_Stored data_

BEGIN

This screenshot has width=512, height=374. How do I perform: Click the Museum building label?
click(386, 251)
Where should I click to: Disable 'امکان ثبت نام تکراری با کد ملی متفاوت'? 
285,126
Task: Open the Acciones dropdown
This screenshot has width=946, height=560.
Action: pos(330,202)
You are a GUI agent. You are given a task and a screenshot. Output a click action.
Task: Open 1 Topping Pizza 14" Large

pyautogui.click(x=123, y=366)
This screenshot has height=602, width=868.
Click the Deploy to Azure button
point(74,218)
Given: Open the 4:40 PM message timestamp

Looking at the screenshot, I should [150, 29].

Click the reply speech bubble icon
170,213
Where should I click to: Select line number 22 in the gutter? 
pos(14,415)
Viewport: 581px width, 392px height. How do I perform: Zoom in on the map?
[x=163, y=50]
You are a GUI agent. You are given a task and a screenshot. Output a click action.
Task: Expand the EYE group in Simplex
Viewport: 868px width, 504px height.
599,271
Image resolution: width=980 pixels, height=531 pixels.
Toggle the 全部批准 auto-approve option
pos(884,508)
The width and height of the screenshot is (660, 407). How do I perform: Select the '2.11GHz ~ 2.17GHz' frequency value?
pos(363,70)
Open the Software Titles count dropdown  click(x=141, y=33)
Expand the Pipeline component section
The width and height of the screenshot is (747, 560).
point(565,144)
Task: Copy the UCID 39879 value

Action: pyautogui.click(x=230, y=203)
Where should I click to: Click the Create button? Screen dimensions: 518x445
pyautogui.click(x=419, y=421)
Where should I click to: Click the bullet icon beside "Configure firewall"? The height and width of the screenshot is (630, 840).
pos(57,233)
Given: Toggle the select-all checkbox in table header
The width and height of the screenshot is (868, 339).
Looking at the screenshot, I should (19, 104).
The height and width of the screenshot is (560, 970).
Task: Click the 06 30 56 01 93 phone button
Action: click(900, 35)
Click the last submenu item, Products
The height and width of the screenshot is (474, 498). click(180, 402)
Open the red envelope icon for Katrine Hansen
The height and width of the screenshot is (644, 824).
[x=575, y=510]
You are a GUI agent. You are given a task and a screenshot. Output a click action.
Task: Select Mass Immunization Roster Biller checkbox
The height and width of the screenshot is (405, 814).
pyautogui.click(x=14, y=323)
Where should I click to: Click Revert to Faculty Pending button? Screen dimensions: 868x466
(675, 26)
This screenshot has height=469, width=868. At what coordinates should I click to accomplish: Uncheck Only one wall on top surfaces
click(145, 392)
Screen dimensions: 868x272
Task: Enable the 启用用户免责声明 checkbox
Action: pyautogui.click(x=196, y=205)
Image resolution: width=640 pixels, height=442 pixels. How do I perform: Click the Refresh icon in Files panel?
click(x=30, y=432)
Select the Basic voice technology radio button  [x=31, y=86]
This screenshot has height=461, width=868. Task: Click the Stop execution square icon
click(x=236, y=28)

END

_WHAT THIS TASK INVOLVES_
In this exercise, you retype all of the data exactly as it appears above.

_RESPONSE BELOW_
This screenshot has width=512, height=374. How do I perform: Click the Museum building label?
click(386, 251)
Where should I click to: Disable 'امکان ثبت نام تکراری با کد ملی متفاوت'? 
285,126
Task: Open the Acciones dropdown
This screenshot has width=946, height=560.
Action: pos(330,202)
You are a GUI agent. You are given a task and a screenshot. Output a click action.
Task: Open 1 Topping Pizza 14" Large

pyautogui.click(x=123, y=366)
This screenshot has height=602, width=868.
Click the Deploy to Azure button
point(74,218)
Given: Open the 4:40 PM message timestamp

Looking at the screenshot, I should [150, 29].

Click the reply speech bubble icon
170,213
Where should I click to: Select line number 22 in the gutter? 
pos(14,415)
Viewport: 581px width, 392px height. How do I perform: Zoom in on the map?
[x=163, y=50]
You are a GUI agent. You are given a task and a screenshot. Output a click action.
Task: Expand the EYE group in Simplex
Viewport: 868px width, 504px height.
599,271
Image resolution: width=980 pixels, height=531 pixels.
Toggle the 全部批准 auto-approve option
pos(884,508)
The width and height of the screenshot is (660, 407). How do I perform: Select the '2.11GHz ~ 2.17GHz' frequency value?
pos(363,70)
Open the Software Titles count dropdown  click(x=141, y=33)
Expand the Pipeline component section
The width and height of the screenshot is (747, 560).
point(565,144)
Task: Copy the UCID 39879 value

Action: pyautogui.click(x=230, y=203)
Where should I click to: Click the Create button? Screen dimensions: 518x445
pyautogui.click(x=419, y=421)
Where should I click to: Click the bullet icon beside "Configure firewall"? The height and width of the screenshot is (630, 840).
pos(57,233)
Given: Toggle the select-all checkbox in table header
The width and height of the screenshot is (868, 339).
Looking at the screenshot, I should (19, 104).
The height and width of the screenshot is (560, 970).
Task: Click the 06 30 56 01 93 phone button
Action: click(900, 35)
Click the last submenu item, Products
The height and width of the screenshot is (474, 498). click(180, 402)
Open the red envelope icon for Katrine Hansen
The height and width of the screenshot is (644, 824).
[x=575, y=510]
You are a GUI agent. You are given a task and a screenshot. Output a click action.
Task: Select Mass Immunization Roster Biller checkbox
The height and width of the screenshot is (405, 814).
pyautogui.click(x=14, y=323)
Where should I click to: Click Revert to Faculty Pending button? Screen dimensions: 868x466
(675, 26)
This screenshot has height=469, width=868. At what coordinates should I click to accomplish: Uncheck Only one wall on top surfaces
click(145, 392)
Screen dimensions: 868x272
Task: Enable the 启用用户免责声明 checkbox
Action: pyautogui.click(x=196, y=205)
Image resolution: width=640 pixels, height=442 pixels. How do I perform: Click the Refresh icon in Files panel?
click(x=30, y=432)
Select the Basic voice technology radio button  [x=31, y=86]
This screenshot has height=461, width=868. Task: Click the Stop execution square icon
click(x=236, y=28)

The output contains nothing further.